Monday, March 9, 2009
I did as much as I could in Peru, doing radio interviews at 3am etc. However, I want this job more than I've ever wanted anything else in my life, so I decided to cut my travels short to come back to England to publicise my little bottom off. I landed just in time for a media press meeting with the other British candidates, the BBC, and the Queensland Tourism staff.
It was brilliant to finally meet the other British candidates, and luckily we get on really well (mainly because we're all happy to constantly talk about Australia). I'm a little concerned about being behind on publicity. While I was in Peru, Holly (the other British girl) was asked to go on BBC London news, which is huge coverage for her. Also, Clare (the Taiwanese candidate) has somehow managed to get 80,000 votes! I've definitely got my work cut out for me. That said, I have the most votes out of everyone in Britain by a long way, so I guess that will work in my favour. Luckily, my sister, Michelle, has sorted out my 'homeless' problem by offering to let me share her room for the next week, so now it's go, go, go!
Wednesday, March 4, 2009
This is what I love about life... two days ago I didn't even own a mobile phone, and today I've spent the entire day chatting away to journalists, doing radio interviews at 3am (because of the time difference) and have sent and received so many emails that I've been blocked out of my hotmail account for 24 hours! I didn't even know that was possible!
I was also planning to be in Ecuador at this moment in time (I use the term 'planning' loosely - you're not that easily fooled). Instead I find myself living in a boxing arena in Peru with some fighters I met on the bus, whilst simultaneously making the Metro headlines in London. To me, this is what life is about... continuous possibility... never knowing where you're going to end up, who with, or why.
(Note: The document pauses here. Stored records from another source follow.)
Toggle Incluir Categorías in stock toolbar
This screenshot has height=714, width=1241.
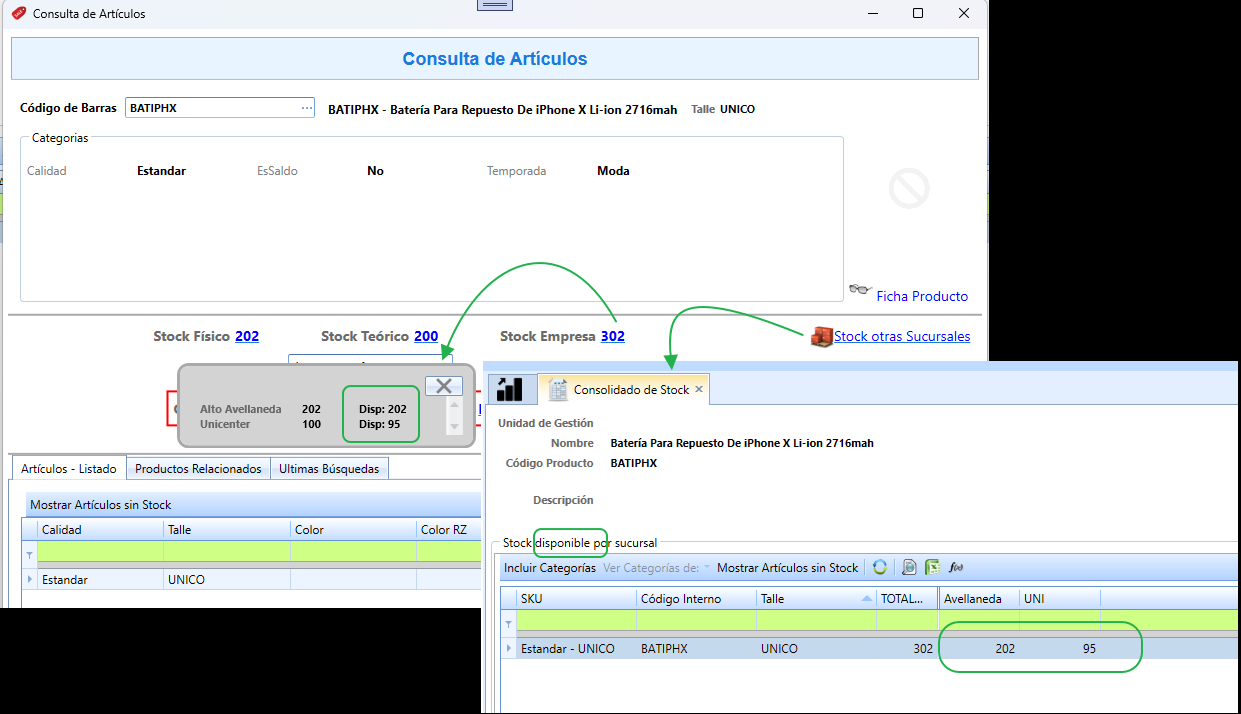[550, 567]
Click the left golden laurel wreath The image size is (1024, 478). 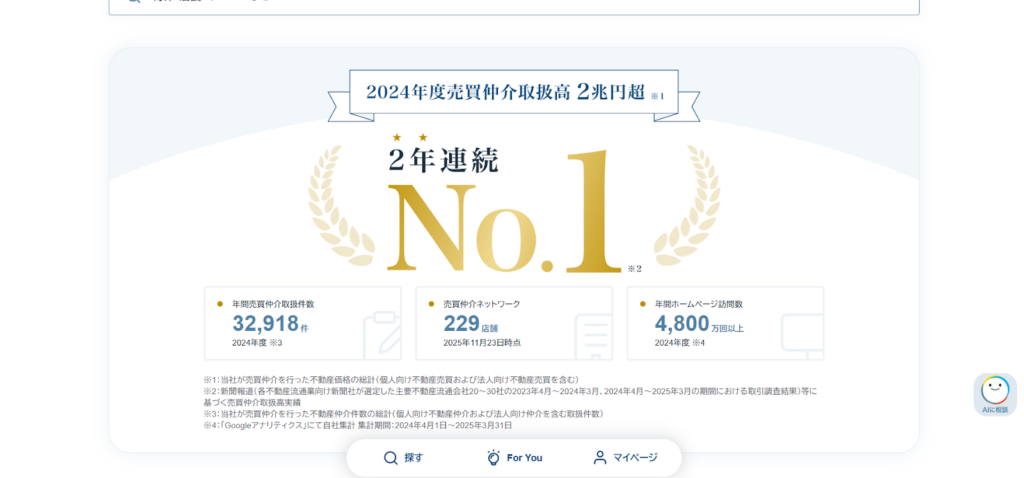point(338,205)
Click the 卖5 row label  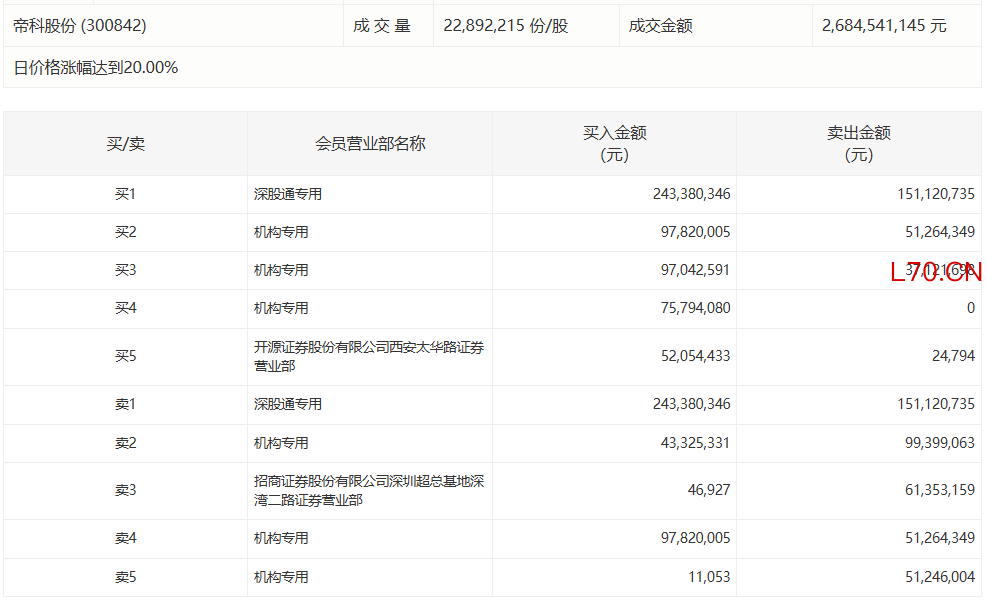point(125,577)
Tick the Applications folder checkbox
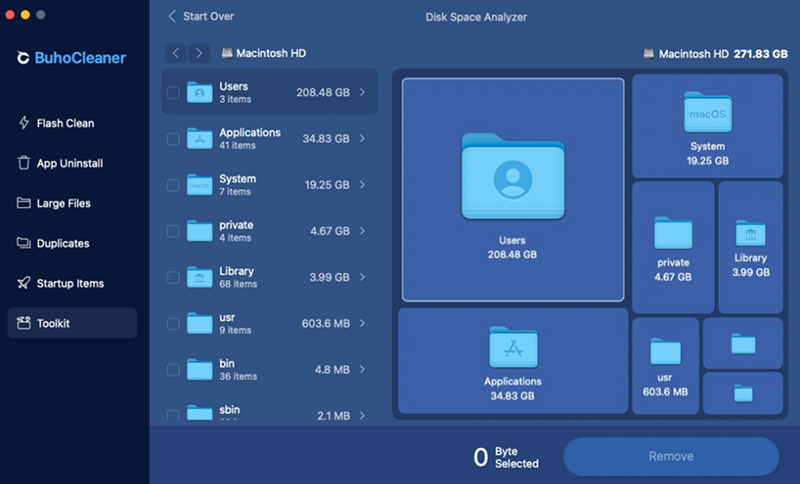800x484 pixels. [173, 139]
Sleep with one eye open Taiwan...
I also like the way that this is probably the most ridiculous situation I have ever found myself in (and that's saying something), yet none of you seem remotely surprised by all this. The constant response I seem to be getting is "that is so typical of you". Typical?! How can living in a fighting arena in Peru and receiving Z-list celebrity status off the back of a talking llama be considered 'typical behaviour'? And if it is, then how the hell did I manage to pass the psychometric test?